Thatmkind of stuff is pretty common and it’s perfectly justified. When someone like Kroc or Coca-Coca pays millions to buy someone out, in many cases the most valuable thing they’re paying for is the trademark. If the seller then turns around and uses the same mark again, then they’re basically interfering with the whole purpose of that gigantic buyout.

acsenray, thank you.

Now it remains to be seen if her desire is to protect a commercial venture, or that something else. Based on Exapno Mapcase’s research we just have to wait and see if Sarah will attempt to stretch her claim beyond honest commerce.

Well, it wasn’t that gigantic – the McDonald brothers only got a million each from Kroc for McDonalds. And it wasn’t that they turned around and did it again – it was their original restaurant, with the same name McDonalds that it had always had. It was not included in the sale to Kroc, he was angry about that, and then demanded they change the name.

It appears the Palin trademark appilcation has been denied, for now. She neglected to sign it, among other things.

Thank you for reading post #17.

Here are some portions of the TMEP offering more detail on some of these questions. (Note, particularly for us Dopers, the ruling denying registration of the name “Cecil Adams” for failure of a showing of use in commerce.)

This is a long quote, but I think it helps answer some of the questions here (and of course there’s no copyright problem since this is a quote from a government manual).

I’ve flown American before. Their planes smell like a urinal…

Sysco restaurant supplies (apparently) and Cisco routers and other networking hardware: The standard is confusion, not a literal match; if Sysco and Cisco were in the same business there would be a fair chance of confusion between the names.

This is why the Lindows Linux distribution had to be renamed Linspire, for example: ‘Windows’ may well be a common word in general usage, but when it comes to computer operating systems, it’s owned by Microsoft and even getting too close is not allowed.

For that reason, I can’t open a Windy’s fast food restaurant or sell Iowa Sound-brand speakers. Or, well, I could for a while until the relevant trademark owners legally made me stop.

See USC 1125 (c)(3)(A)(2)&(B) - the Lanham Act as modified by the Trademark Law Revision Act, Federal Trademark Anti-Dilution Act and Trademark Dilution Revision Act.
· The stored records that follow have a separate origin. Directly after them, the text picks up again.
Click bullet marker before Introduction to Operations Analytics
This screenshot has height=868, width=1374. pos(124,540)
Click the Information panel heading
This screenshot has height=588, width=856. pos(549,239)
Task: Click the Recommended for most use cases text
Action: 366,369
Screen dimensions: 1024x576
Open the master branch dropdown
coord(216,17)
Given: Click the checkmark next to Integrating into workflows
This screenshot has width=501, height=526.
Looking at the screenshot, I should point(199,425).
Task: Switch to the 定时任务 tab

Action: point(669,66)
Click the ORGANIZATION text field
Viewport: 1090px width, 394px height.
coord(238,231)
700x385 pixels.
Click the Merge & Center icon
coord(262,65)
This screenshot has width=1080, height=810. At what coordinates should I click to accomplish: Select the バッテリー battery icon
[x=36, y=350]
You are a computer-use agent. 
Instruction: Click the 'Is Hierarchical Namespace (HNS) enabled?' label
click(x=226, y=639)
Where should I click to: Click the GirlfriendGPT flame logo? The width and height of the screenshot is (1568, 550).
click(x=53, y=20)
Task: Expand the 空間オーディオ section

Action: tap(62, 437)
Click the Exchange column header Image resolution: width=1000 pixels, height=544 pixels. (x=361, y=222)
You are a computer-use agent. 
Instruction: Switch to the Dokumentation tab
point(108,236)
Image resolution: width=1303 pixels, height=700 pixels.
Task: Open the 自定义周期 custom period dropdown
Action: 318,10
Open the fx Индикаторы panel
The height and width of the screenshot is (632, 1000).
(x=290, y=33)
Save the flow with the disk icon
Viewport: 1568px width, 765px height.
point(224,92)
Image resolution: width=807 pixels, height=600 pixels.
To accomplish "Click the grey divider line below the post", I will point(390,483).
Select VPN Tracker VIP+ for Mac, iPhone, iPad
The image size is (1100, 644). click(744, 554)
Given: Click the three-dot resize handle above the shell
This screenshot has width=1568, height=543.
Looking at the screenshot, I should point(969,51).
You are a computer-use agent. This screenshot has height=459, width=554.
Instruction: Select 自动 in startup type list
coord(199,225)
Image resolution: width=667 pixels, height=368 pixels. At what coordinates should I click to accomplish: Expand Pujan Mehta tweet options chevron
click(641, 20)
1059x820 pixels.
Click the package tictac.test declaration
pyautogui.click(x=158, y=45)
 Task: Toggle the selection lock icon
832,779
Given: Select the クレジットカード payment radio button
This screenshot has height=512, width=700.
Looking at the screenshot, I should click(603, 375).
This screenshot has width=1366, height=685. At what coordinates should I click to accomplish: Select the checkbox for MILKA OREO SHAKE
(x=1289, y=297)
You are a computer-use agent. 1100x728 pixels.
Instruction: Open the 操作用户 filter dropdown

It’s important to remember that trademark law essentially exists to protect the consumer and although the dilution laws in the 90s started to change that, it is still the primary purpose and the debates around the federal dilution laws specifically addressed Constitutional concerns - so I’m not seeing this as a particular useful path for any politician seeking to avoid criticism.

Can I name my future child “[insert weird graphics here]”–later on he be nam**ed–not “known as”–the Sally formerly named [insert the previous graphics here]?

Get this kind of post off the thread please, mod

Indeed. Since it just repeats what everyone already knows, it adds nothing to the thread.

I’m not sure what you’re asking, but naming your child is not really a trademark law issue,

Andrew Lloyd Webber did trademark his name.

You’ll find hundreds if not thousands of registered trademarks based on personal names. Is there a point to be made by picking out any particular one?

I’m of the belief Palin’s trying to create a brand for herself, as noted with Tommy Hilfiger et al.

A famous probably apocraphyl story that’s related:
http://www.chillingeffects.org/resource.cgi?ResourceID=31

It seems pointless to trademark your own name for no reason, hence my belief that she intends to trade on it.